Dave’s ACL Diary: Doing it Solo [Part 4]

Saturday, 2/5/2000, 12:30 PM

Well, it was exhausting but worth it. After attending to several morning chores, I crutched into the living room, used one of my REI Treking Poles (Thanks, Dad!) to unplug the extension cord, and a step at a time, dragged one of my big torchiere lamps and my Radio Shack timer switch back to the bedroom. Bingo – indirect light, controllable from bed at last!

If you’re using ice cubes to chill your elevated knee, make sure you have a plan for the ones you drop. I sweep mine into the laundry room where they can melt out of the way of my crutch tips (can’t reach ’em to pick ’em up!)

The treking pole has been handy for manipulating a lot of stuff – it’s much lighter than a crutch or a broomstick, and better for stuff that needs a little more finesse. It’s length-adjustable, and is handy for putting on the slipper that won’t stay on my brace leg, fixing the covers at my feet, moving the ceiling fan blades (had a piece of paper taped to one to shade my eyes from the ceiling light), etc. You probably don’t need to buy one specially, but if you can borrow one, or have one handy, get it nearby.

Am finding that there are several things that just aren’t going to get done. I need to access my bottom dresser drawer and the pull to open it is at the very bottom of the drawer face, recessed in the underside – 2 inches from the floor. There are several coins I’ve dropped on the floor – I figure they’ll be there for a while. There’ll come a point where I’ll want the VCR hooked back up in the living room (with the nice TV, etc.), and it goes at the bottom of the stack, under EVERYTHING. Since I’ll be the one to feed it tapes, I guess I’ll take a real go-slow approach.

I saw the recommendation to get into a leg immobilizer BEFORE surgery and walk around on crutches for a few hours to see what needed to change. This is good advice, but I’d actually recommend (PARTICULARLY if you’re planning to do your ACL solo) trying to imagine what will work, setting up your space, THEN spending a day or so living in the space with crutches and immobilizer – you’ll catch a lot of the annoyance things I’ve figured out in the 48 hours post-surgery.

The bedroom is a wreck right now, and I figure I’ll spend some of today trying to sort things out so that they’re a lot more functional. It’s annoying to hear noises and be unable to check up on them immediately. Some of those noises come from things falling off the far side of the bed. My bed is COVERED with stuff – my laptop case, briefcase, full-size keyboard (in a box – haven’t bothered to use it since getting laid up), pillows, pack, towels, food, bed backrest, tons of stuff. I don’t have a way to use the actual covers on the bed. Spent last night under the lightweight fleece blanket – again, a really nice thing to have handy.
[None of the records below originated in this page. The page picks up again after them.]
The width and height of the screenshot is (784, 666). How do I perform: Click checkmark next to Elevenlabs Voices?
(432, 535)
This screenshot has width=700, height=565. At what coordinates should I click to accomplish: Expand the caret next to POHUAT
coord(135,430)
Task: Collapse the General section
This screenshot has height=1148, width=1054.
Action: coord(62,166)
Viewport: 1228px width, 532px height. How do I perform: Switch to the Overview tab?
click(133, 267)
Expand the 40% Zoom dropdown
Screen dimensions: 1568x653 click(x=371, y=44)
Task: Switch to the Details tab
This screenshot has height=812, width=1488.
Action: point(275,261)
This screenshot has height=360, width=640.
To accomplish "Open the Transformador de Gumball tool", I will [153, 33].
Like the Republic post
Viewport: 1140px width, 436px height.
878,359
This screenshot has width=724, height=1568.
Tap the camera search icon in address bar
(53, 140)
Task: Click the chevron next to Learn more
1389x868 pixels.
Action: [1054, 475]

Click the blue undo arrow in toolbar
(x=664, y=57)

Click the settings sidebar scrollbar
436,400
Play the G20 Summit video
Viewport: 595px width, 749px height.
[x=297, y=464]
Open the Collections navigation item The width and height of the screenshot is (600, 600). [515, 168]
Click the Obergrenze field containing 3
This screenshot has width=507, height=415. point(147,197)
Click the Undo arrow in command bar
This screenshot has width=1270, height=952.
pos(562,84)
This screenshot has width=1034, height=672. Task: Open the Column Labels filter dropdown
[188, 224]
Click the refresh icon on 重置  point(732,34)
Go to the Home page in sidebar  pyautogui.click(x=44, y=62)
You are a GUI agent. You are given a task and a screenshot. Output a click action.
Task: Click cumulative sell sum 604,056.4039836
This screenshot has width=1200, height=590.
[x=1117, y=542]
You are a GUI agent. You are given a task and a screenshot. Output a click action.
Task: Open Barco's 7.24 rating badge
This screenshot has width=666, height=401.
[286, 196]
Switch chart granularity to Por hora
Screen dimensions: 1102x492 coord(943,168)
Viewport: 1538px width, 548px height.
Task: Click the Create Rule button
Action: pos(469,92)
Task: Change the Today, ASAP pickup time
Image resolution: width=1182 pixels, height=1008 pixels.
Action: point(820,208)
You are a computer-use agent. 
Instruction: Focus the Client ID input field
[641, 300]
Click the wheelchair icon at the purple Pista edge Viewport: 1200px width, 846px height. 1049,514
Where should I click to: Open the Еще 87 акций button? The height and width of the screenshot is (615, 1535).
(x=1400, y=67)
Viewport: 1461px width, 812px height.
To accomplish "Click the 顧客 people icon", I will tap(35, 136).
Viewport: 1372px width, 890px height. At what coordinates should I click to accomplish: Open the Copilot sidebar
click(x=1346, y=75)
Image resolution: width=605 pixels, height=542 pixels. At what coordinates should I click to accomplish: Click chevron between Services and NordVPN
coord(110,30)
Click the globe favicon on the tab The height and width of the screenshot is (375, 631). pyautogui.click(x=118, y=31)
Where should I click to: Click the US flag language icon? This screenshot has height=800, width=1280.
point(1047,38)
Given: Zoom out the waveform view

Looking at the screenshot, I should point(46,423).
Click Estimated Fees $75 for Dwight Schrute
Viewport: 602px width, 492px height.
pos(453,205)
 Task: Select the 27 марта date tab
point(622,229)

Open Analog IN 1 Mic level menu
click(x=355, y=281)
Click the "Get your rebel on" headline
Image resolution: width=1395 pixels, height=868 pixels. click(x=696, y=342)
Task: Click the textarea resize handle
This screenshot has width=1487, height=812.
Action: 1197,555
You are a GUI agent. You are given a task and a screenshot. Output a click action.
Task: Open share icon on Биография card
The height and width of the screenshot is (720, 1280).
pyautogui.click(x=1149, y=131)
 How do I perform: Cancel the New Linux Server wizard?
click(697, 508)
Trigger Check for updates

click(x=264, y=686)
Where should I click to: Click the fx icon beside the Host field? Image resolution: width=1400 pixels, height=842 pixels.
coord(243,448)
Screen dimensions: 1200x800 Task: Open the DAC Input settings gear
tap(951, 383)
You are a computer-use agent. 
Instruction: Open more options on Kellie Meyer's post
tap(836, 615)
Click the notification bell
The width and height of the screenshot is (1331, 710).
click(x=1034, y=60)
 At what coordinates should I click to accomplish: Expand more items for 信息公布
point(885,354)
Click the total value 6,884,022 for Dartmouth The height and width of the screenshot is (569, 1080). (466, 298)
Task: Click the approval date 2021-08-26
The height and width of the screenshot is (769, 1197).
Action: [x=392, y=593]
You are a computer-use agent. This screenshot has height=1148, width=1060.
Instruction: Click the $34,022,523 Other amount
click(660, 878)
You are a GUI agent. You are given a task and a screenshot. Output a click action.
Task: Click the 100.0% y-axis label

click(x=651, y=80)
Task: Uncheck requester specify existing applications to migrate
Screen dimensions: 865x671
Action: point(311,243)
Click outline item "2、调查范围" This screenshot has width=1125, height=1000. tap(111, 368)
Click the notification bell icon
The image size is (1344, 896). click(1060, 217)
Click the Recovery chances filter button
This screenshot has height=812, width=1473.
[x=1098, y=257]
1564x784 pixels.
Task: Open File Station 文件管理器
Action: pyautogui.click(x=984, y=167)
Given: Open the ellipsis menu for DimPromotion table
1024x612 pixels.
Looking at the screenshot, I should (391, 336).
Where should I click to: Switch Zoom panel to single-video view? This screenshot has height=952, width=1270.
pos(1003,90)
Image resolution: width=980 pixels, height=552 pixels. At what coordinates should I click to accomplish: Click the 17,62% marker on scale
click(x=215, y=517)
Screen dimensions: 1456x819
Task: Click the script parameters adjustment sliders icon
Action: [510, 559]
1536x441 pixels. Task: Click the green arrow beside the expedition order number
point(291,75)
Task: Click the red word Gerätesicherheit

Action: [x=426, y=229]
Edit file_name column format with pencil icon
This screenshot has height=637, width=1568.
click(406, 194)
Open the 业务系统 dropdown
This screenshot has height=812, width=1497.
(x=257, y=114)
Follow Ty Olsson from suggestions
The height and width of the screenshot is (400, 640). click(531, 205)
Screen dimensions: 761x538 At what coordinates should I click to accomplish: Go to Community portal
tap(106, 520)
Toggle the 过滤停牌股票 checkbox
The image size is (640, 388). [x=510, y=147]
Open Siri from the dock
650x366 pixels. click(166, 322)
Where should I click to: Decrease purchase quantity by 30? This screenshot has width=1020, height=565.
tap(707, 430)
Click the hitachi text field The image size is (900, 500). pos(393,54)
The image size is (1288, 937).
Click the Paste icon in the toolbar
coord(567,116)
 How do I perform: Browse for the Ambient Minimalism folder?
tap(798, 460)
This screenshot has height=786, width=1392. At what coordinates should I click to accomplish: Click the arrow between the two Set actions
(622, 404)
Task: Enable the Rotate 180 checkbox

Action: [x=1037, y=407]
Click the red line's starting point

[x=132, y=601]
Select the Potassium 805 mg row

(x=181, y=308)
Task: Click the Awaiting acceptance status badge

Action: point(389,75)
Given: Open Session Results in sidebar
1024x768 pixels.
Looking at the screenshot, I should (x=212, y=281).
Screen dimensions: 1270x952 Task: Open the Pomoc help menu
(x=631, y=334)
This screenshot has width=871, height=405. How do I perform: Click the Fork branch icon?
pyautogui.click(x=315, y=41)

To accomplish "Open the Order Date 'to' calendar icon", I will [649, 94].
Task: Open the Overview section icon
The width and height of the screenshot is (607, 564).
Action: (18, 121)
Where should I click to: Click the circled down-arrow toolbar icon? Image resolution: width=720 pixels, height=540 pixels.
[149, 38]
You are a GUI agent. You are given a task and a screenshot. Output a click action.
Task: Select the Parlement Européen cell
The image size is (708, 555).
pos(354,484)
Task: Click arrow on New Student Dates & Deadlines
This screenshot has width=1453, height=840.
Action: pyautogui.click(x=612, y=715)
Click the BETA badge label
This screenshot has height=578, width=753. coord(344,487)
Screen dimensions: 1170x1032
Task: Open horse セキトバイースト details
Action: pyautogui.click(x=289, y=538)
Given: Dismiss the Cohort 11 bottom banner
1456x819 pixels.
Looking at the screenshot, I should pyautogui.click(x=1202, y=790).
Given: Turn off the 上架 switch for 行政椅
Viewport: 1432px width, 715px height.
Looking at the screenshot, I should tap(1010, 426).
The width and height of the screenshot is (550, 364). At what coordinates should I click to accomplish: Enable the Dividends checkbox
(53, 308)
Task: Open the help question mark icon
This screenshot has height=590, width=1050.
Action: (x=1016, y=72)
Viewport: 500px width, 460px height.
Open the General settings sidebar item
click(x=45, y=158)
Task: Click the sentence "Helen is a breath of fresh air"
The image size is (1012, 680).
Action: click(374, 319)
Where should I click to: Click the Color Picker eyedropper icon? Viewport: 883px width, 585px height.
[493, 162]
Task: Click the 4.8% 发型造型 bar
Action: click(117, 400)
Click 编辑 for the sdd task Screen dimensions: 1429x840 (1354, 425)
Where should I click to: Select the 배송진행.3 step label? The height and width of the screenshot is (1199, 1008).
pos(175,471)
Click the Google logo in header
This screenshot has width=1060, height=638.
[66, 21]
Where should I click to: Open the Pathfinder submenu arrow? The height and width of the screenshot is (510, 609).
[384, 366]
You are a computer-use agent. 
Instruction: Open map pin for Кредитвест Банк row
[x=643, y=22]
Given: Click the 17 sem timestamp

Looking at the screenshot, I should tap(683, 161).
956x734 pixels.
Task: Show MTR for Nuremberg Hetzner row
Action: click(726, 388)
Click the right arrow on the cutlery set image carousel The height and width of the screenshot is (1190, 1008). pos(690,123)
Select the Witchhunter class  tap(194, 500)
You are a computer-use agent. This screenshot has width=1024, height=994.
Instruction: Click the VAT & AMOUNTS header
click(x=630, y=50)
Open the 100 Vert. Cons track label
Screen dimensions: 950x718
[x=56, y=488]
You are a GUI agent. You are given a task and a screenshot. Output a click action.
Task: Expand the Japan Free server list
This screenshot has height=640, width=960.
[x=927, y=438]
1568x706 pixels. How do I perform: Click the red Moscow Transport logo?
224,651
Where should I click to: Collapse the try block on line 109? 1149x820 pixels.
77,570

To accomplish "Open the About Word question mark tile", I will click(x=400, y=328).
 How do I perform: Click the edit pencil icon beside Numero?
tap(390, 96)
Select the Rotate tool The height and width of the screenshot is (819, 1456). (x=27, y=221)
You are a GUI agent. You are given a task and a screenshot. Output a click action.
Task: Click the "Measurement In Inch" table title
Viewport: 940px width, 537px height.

Pain is quite well under control (folks doing the patellar autograft must have a LOT harder time with this!). There are certainly things I can do that hurt, but if I manage to keep the knee elevated as comfortably as I can, the pain meds are doing their job. Circulation appears to be good, have found an efficient method for icing the knee (nothing special, just have managed to strap the ice in position so I don’t lose it every couple minutes). Don’t have a huge appetite, but will make myself go make a hot lunch in a bit.